Q: What is the relationship between instruction and objectives?
A: Instruction represents the plan in place to address the course objectives. It includes the selection and coverage of course content, strategies used to teach the material, and activities for students to practice and apply what is learned. Mastery of the objectives should be the compass that guides all instructional decisions. When students see a connection between classroom experiences and the course objectives, student awareness of the objectives is enhanced.
Q: How can we share effective instructional strategies and activities with all faculty members?
A: (1) In some departments those who teach a particular course meet periodically to share teaching strategies and activities. (2) Some departments list suggested activities on each course outline.

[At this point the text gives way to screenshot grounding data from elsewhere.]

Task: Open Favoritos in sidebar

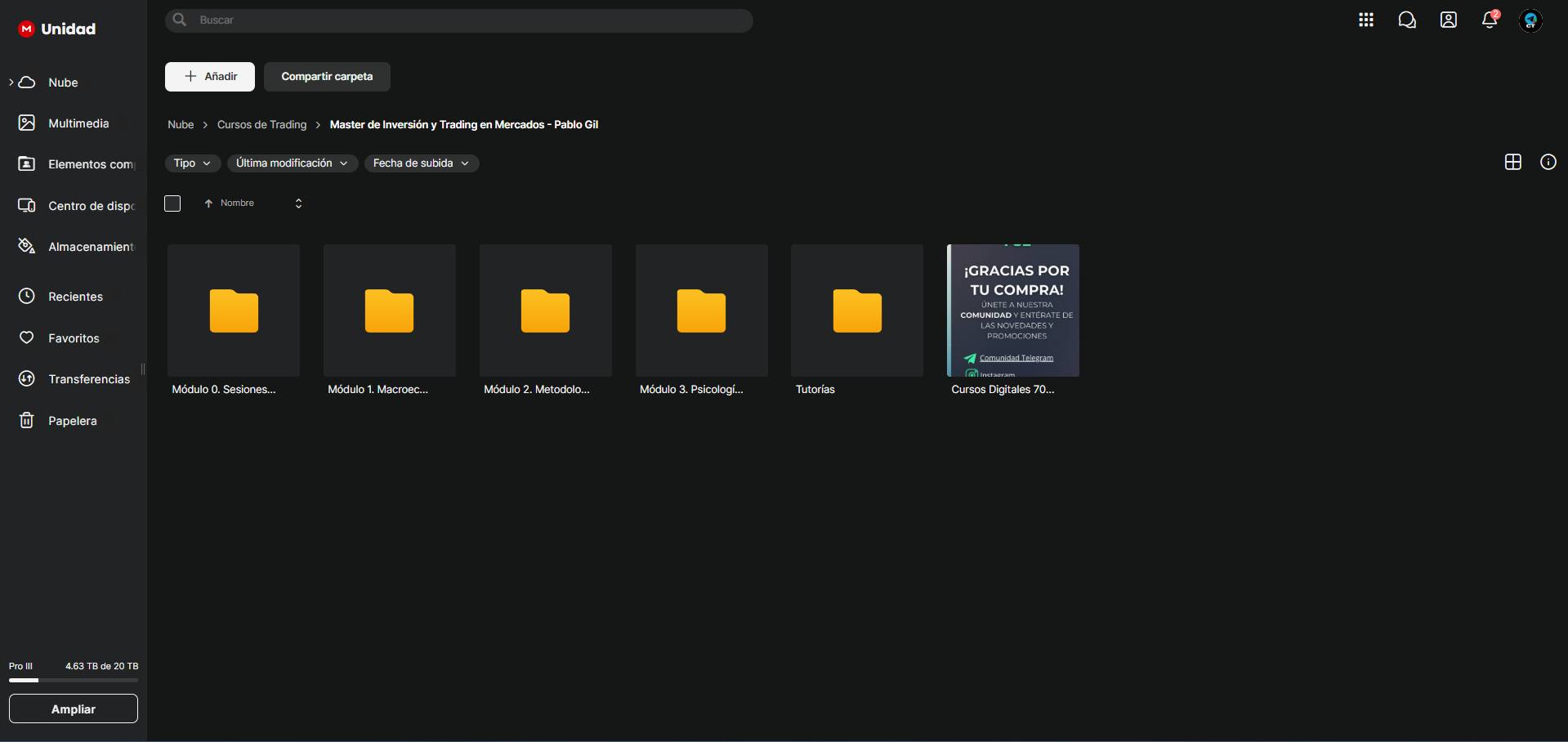Action: [73, 337]
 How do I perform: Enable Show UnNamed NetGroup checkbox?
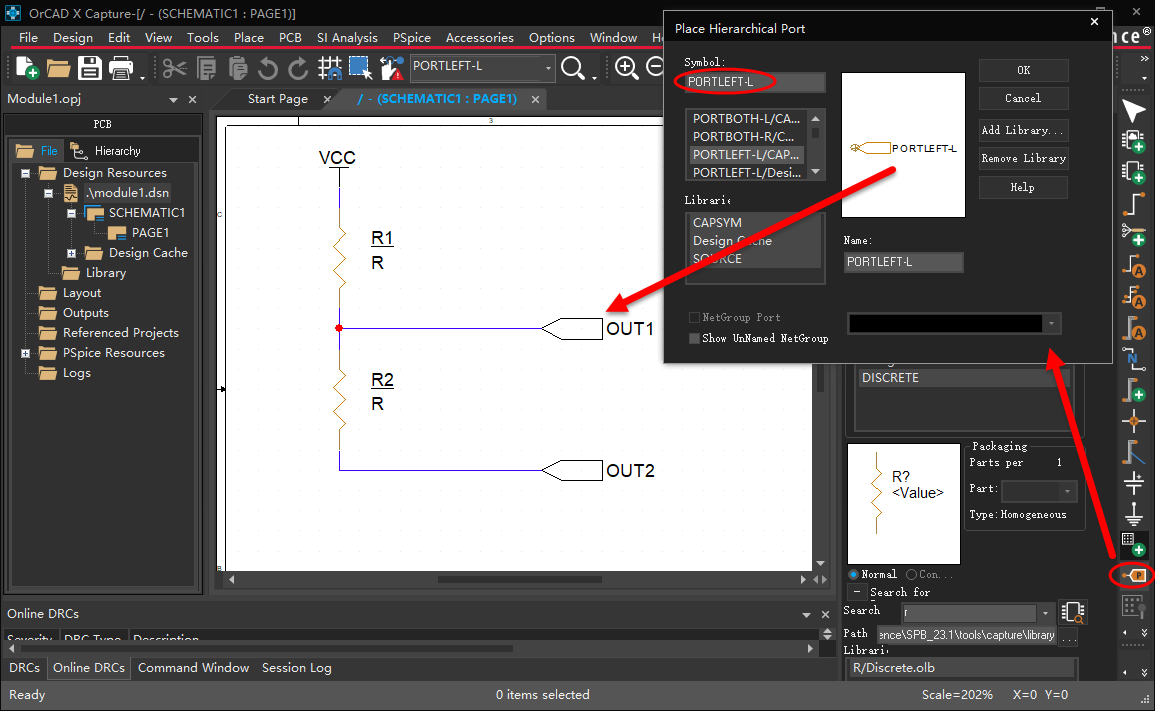(x=694, y=338)
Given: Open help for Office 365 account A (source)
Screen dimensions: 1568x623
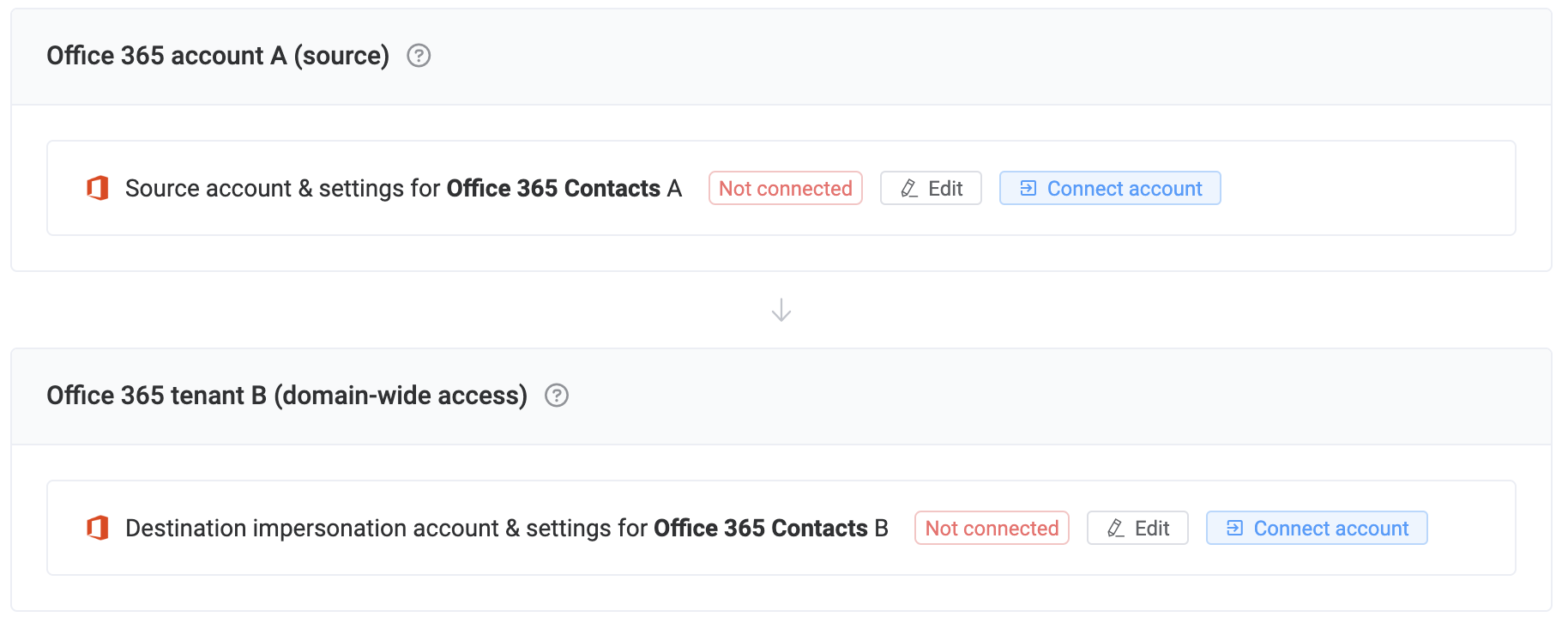Looking at the screenshot, I should 419,56.
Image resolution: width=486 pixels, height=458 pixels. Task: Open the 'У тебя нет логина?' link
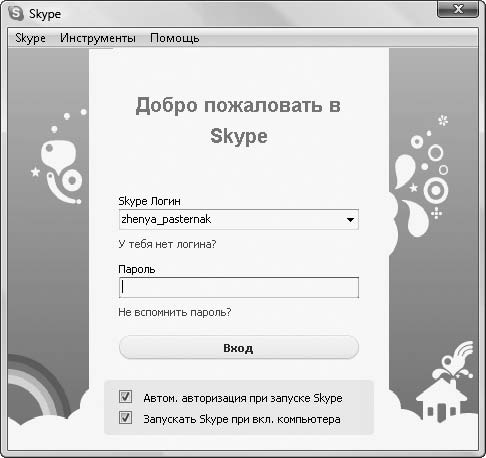[x=167, y=244]
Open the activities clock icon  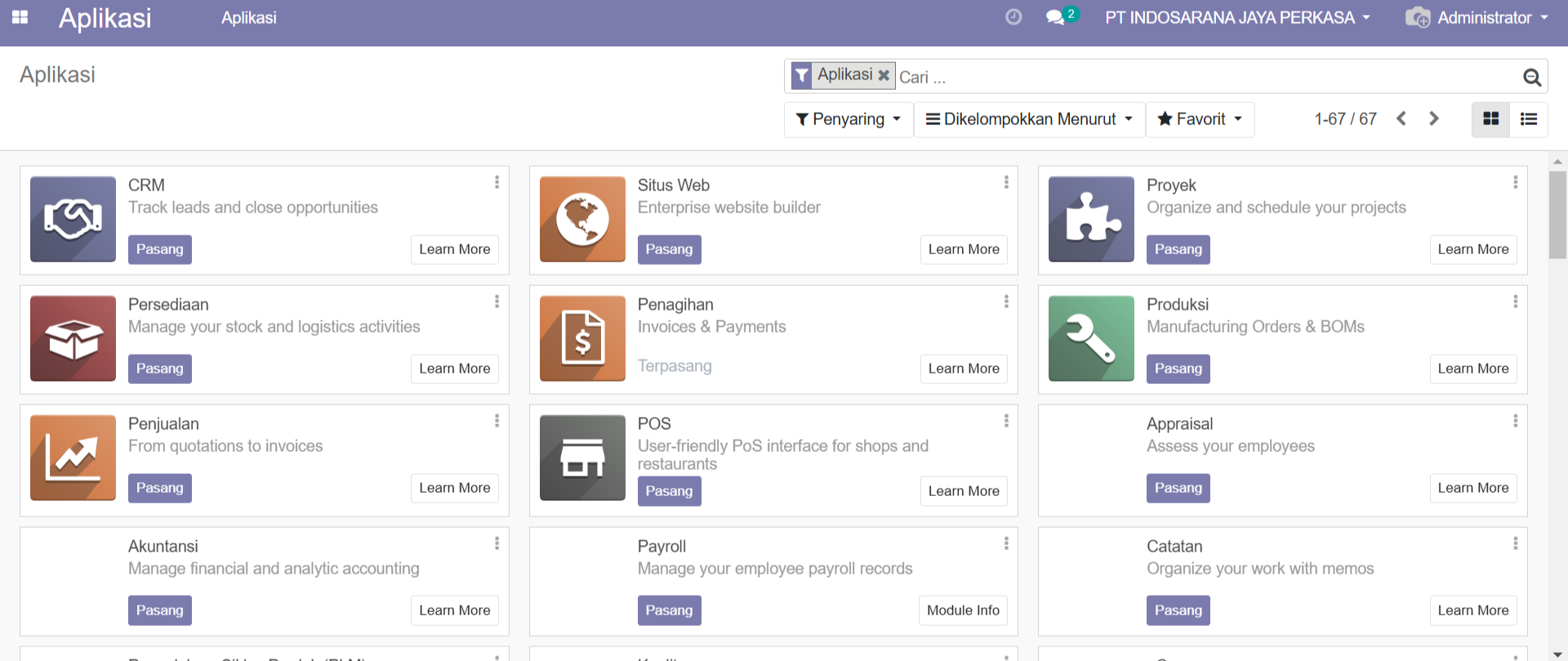coord(1013,17)
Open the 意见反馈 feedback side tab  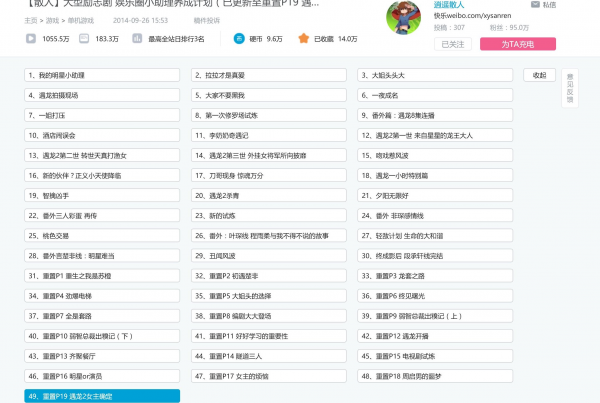tap(571, 89)
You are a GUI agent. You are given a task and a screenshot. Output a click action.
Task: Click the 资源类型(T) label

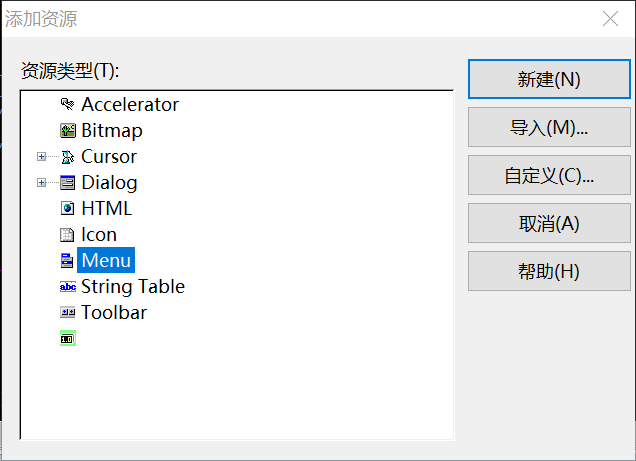(x=70, y=71)
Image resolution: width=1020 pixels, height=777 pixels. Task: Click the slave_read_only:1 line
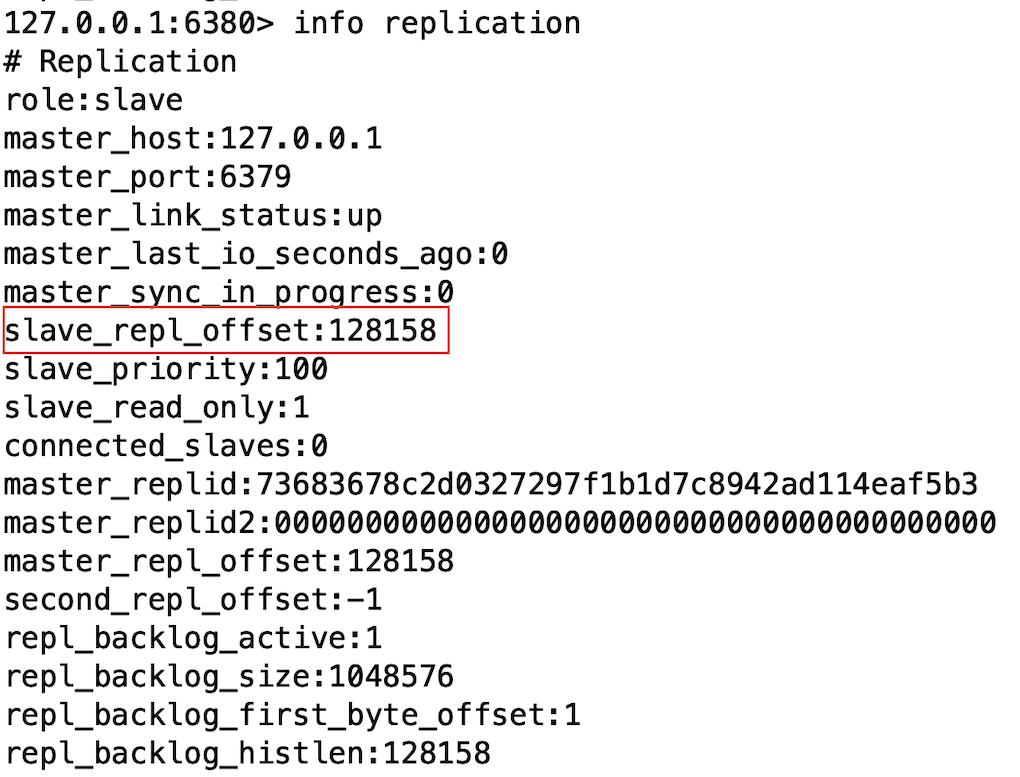(157, 408)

This may be helpful to new faculty or adjuncts who are assigned to teach a course for the first time. (3) Some colleges offer workshops where faculty are encouraged to present and share methods that work. (4) Faculty could be encouraged to attend periodic professional development seminars held on campus. (5) Mentors assigned to new faculty and/or adjuncts may provide suggestions and training with respect to methodology.
Q: Why is it important to examine the activities that are assigned to students throughout the program?
A: The activities provide opportunities for students to demonstrate what they have learned. In order to determine what students can do, they have to be given experiences where they apply what they are learning. The instructor must then assess the students' performance on the activities and provide feedback.
Q: How can we make sure that learning becomes more sophisticated as students progress through our program?
A: Some departments list the skills on paper that students acquire course-by-course throughout the program (student learning outcomes). Displayed in this fashion, it becomes easy to examine the sequencing of skills in order to determine if the outcomes expected in advanced courses constitute a significant improvement over the outcomes expected in introductory courses.